第99回東京箱根間往復大学駅伝競走(箱根駅伝)は各大学がチームメートの思いを背負ったタスキを背負い、ゴールを目指す。連載の番外編では担当記者が大会の展望を占った。

【箱根路を彩る有力校たち(番外編)】近年レースの高速化が進み、1区間の失速が致命傷となるケースが急増。スピード&強さが必須となった現代において総合力の光る駒大が、優勝候補の本命となってくるだろう。

 駒大はエース・田沢廉(4年)を軸に、出雲駅伝、全日本大学駅伝で圧巻のレース運びを披露して優勝。田沢以外にも主将・山野力(4年)、鈴木芽吹(3年)、佐藤圭太(1年)など実力者ぞろいで、チーム史上初の3冠へ視界は良好だ。日本陸連マラソン強化戦略プロジェクトリーダーの瀬古利彦氏も「やっぱり駒沢が(頭)1つ抜けているかな。田沢くんという核がいるから、チームがうまく回っているよ」と話すなど、多くの陸上関係者が駒大を推している。

 対抗馬はやはり青学大だ。出雲、全日本で優勝を逃した原晋監督は「いい状態に仕上がっている。前回と同じ気象条件だったら(大会記録の)10時間43分42秒以上の力がついてきている」と手応え十分。絶対的エースはいないものの、近藤幸太郎(4年)を中心に中村唯翔(4年)、佐藤一世(3年)、若林宏樹(2年)ら、他大学もうらやむ選手層で駒大の背中を追いかける。

 この2強に待ったをかけるのは国学院大だ。今季は出雲、全日本でともに2位。主将・中西大翔(4年)、伊地知賢造(3年)、平林清澄、山本歩夢(ともに2年)の4本柱はもちろん、藤本竜(4年)、青木瑠郁(1年)らの成長も著しい。前田康弘監督は「今年のチームは強さがある。青学大と駒大が意識し合っている間にふっと行けたら」と頂点取りを視野に入れている。
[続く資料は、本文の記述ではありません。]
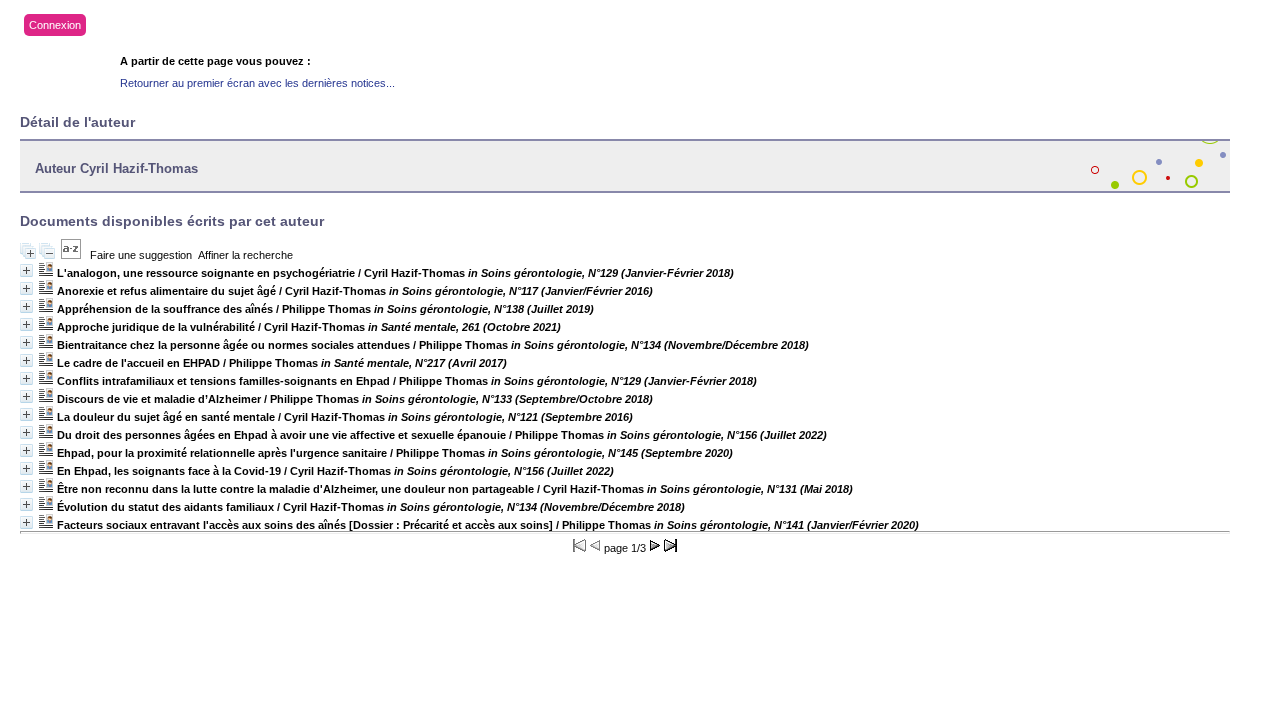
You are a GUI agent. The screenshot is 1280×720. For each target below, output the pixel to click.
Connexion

 他にも東京五輪陸上男子3000メートル障害7位の三浦龍司(3年)を擁する順大、吉居大和(3年)、吉居駿恭(1年)の〝吉居兄弟〟に注目が集まる中大も優勝争いに食い込む力はある。節目の第100回大会を前に、トップで大手町を駆け抜けるのは果たしてどのチームか。